Problem requirements » Would you repeat exactly the part of the listing below that runs from the line containing "Switch to the Settings tab" down to the line containing "The height and", inclusive, and nothing else?

Records to process »
═══

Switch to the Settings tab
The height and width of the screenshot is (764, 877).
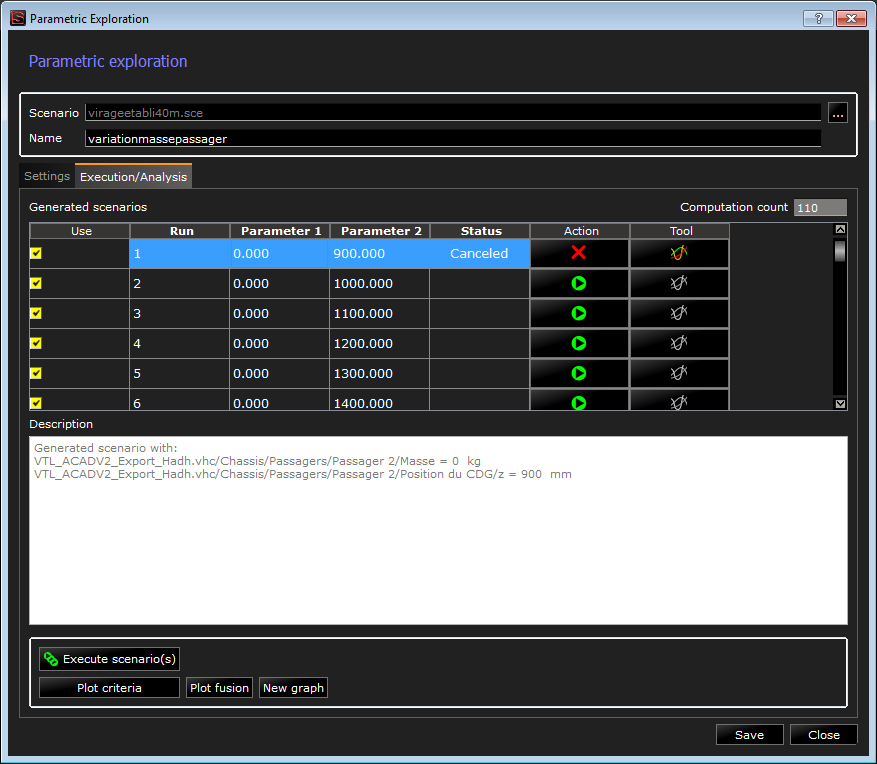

═══

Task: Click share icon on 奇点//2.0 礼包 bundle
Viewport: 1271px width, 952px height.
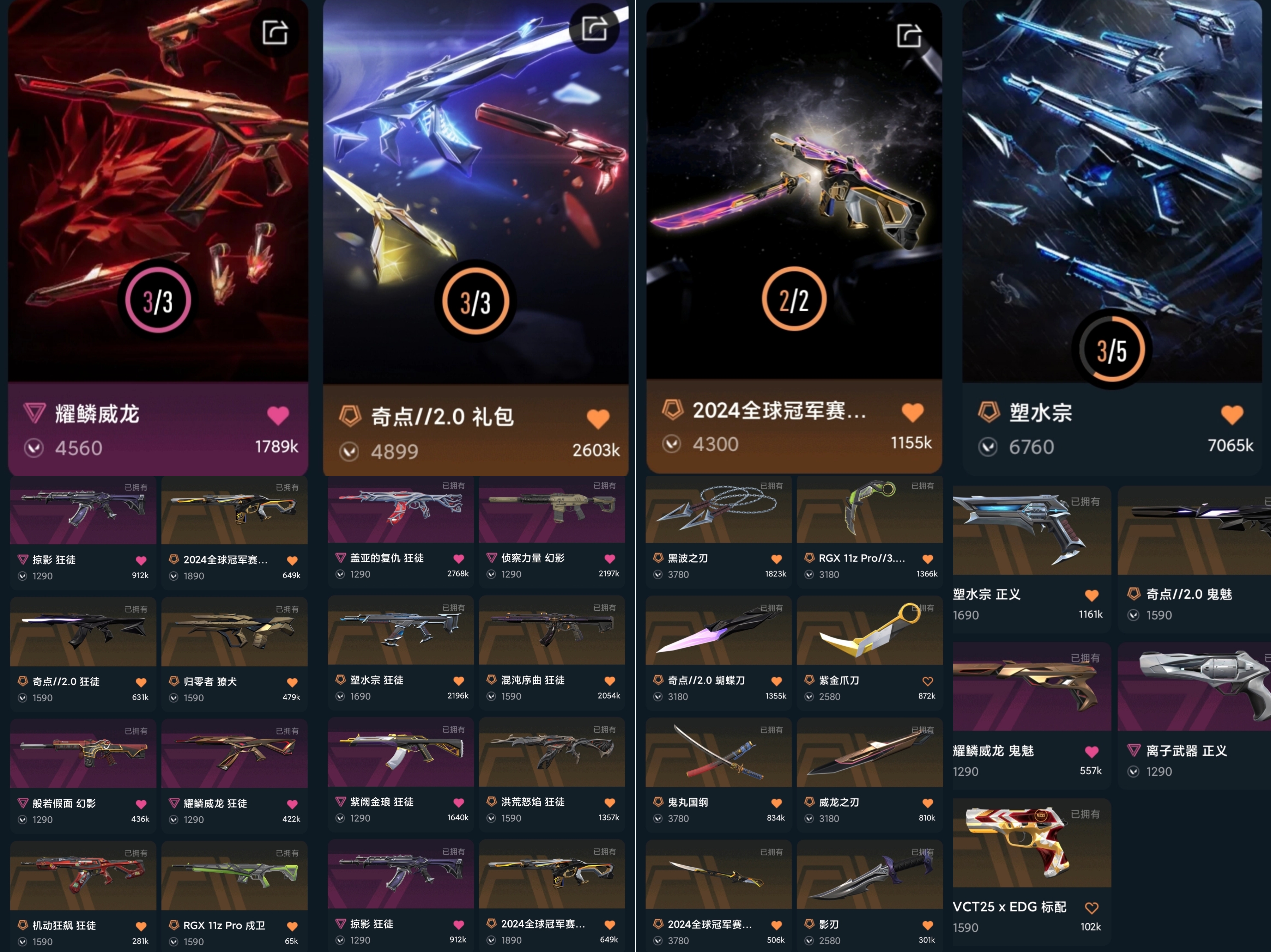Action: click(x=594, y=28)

═══

Final answer »
Switch to the Settings tab
The height and width of the screenshot is (764, 877).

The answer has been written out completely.